» Dataset:
================

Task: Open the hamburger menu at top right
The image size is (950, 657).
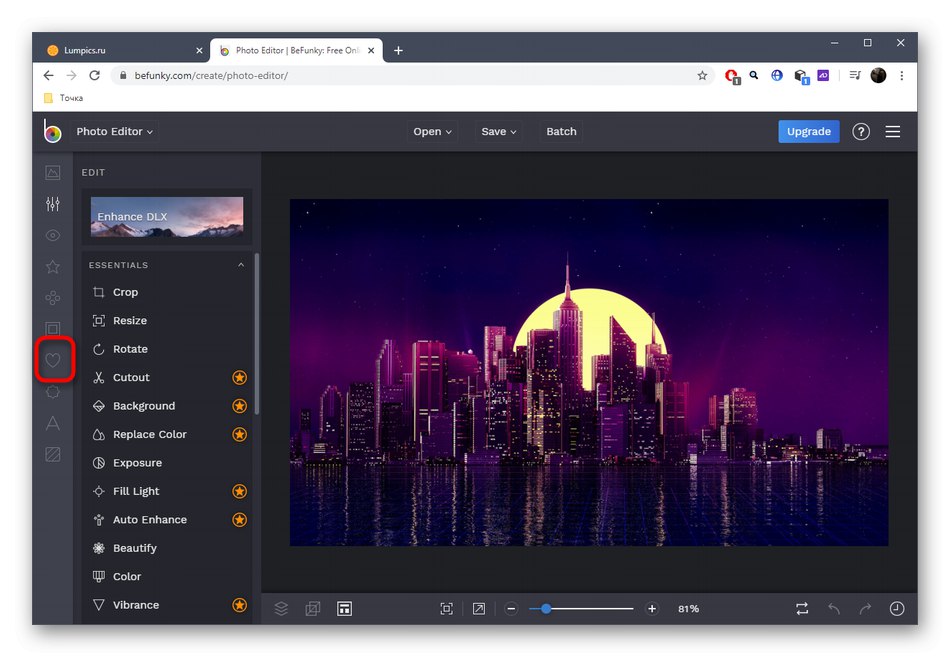Action: (893, 131)
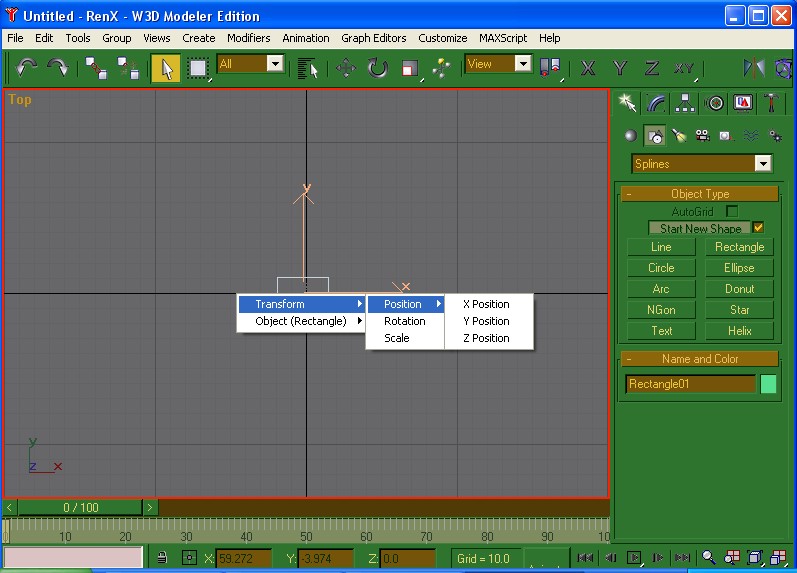Collapse the Object Type rollout
Viewport: 797px width, 573px height.
coord(628,194)
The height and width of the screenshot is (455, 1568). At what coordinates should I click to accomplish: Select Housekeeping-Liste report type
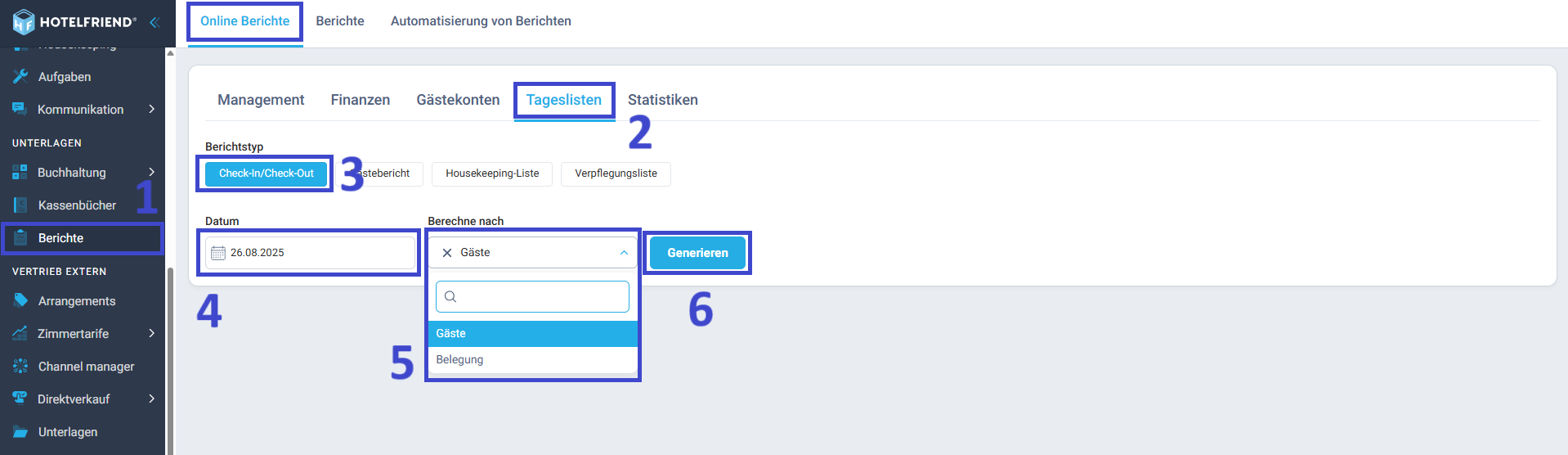[492, 173]
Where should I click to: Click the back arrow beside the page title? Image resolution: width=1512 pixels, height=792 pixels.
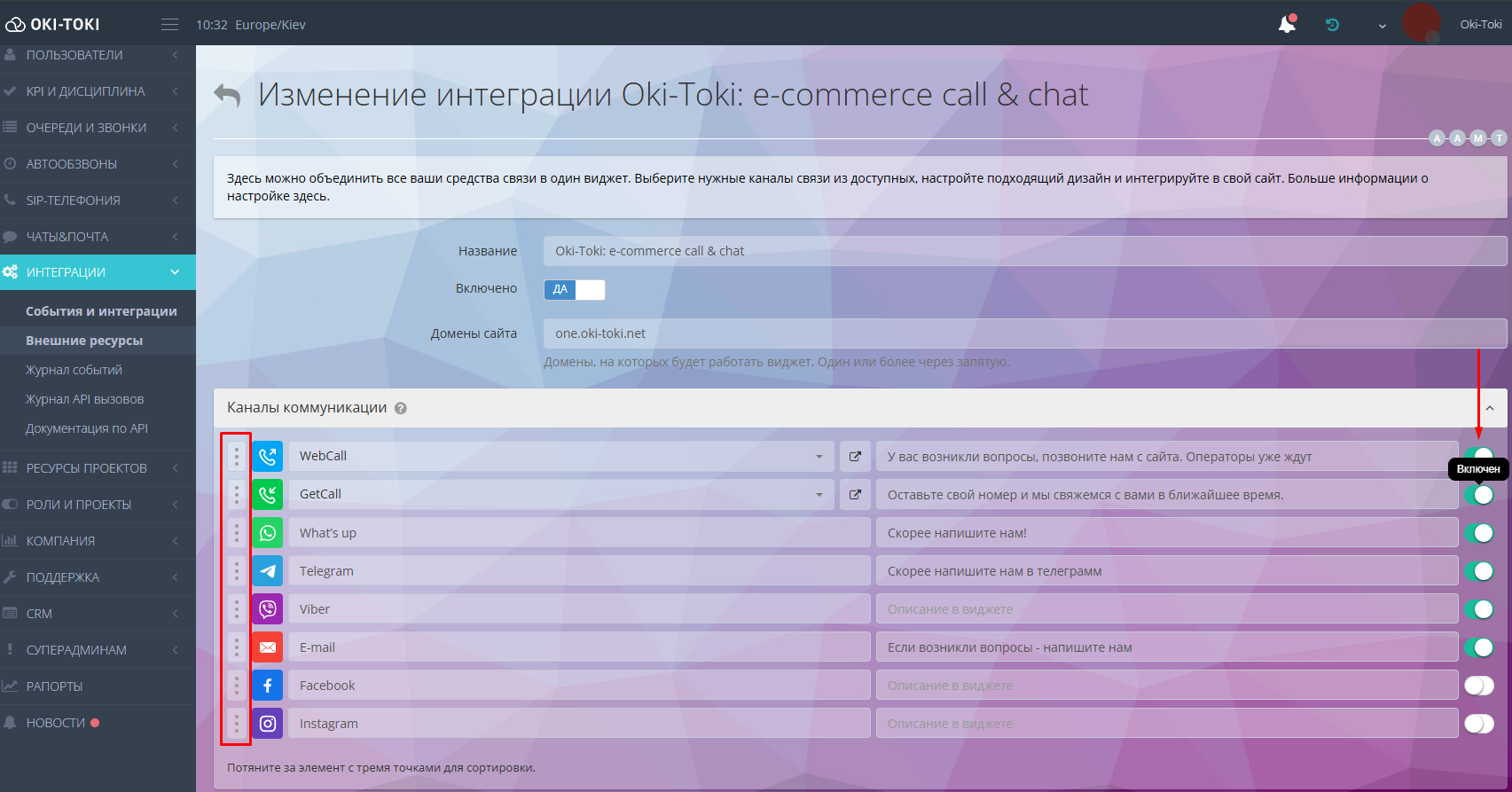pos(228,95)
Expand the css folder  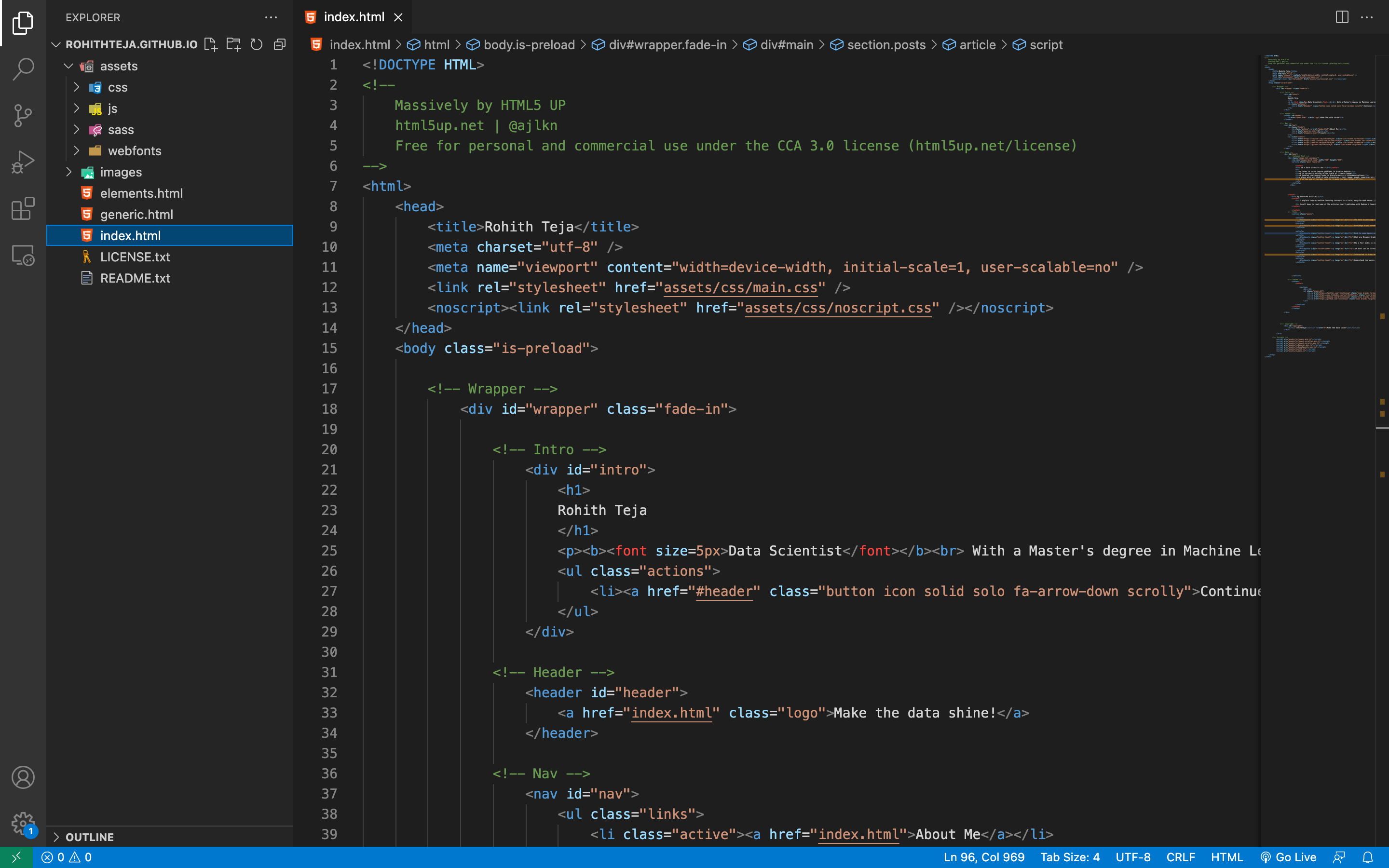coord(117,87)
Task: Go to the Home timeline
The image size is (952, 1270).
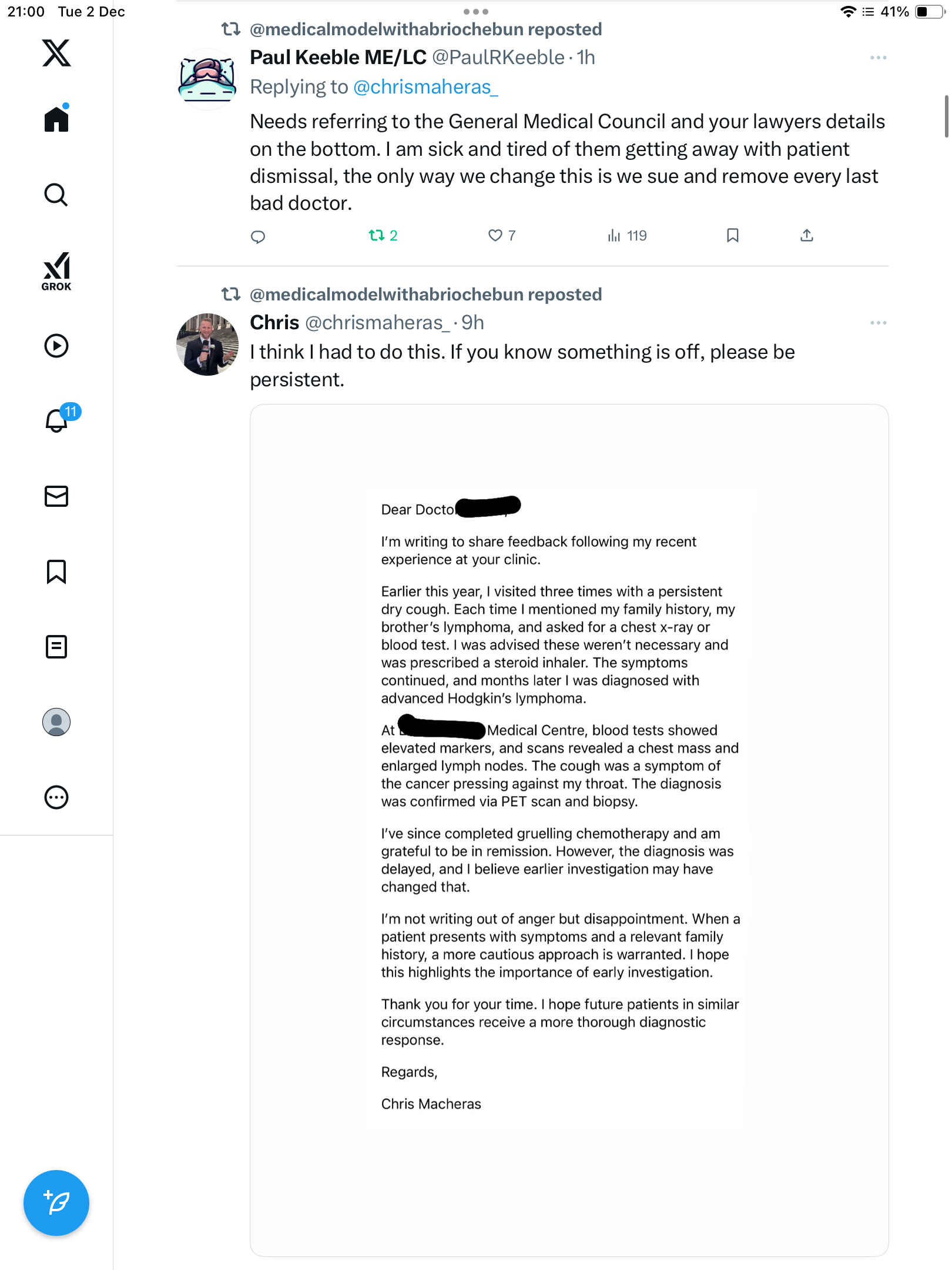Action: point(56,119)
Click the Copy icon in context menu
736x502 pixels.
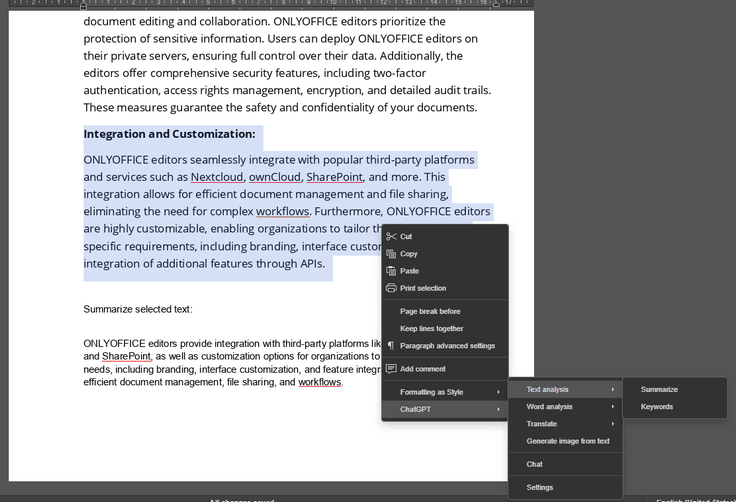(x=391, y=254)
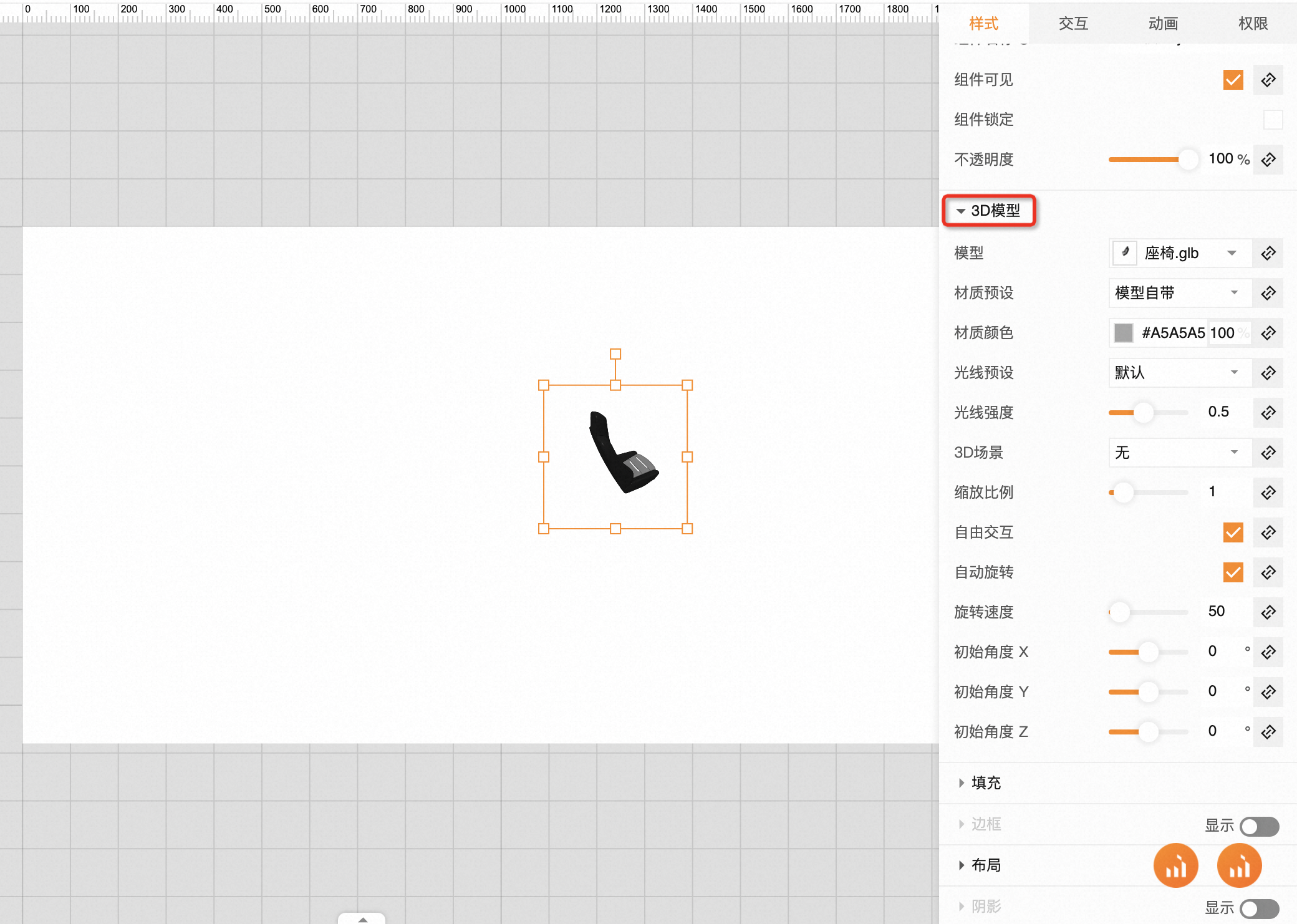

================

» Description of the task: Please extract every line of the material above that contains the string "height", and copy each one in full.

» Exercise output:
Viewport: 797px width, 573px height.
The height and width of the screenshot is (455, 1568). At what coordinates should I click to accomplish: Select Housekeeping-Liste report type
Where should I click to: Click the back arrow beside the page title? Image resolution: width=1512 pixels, height=792 pixels.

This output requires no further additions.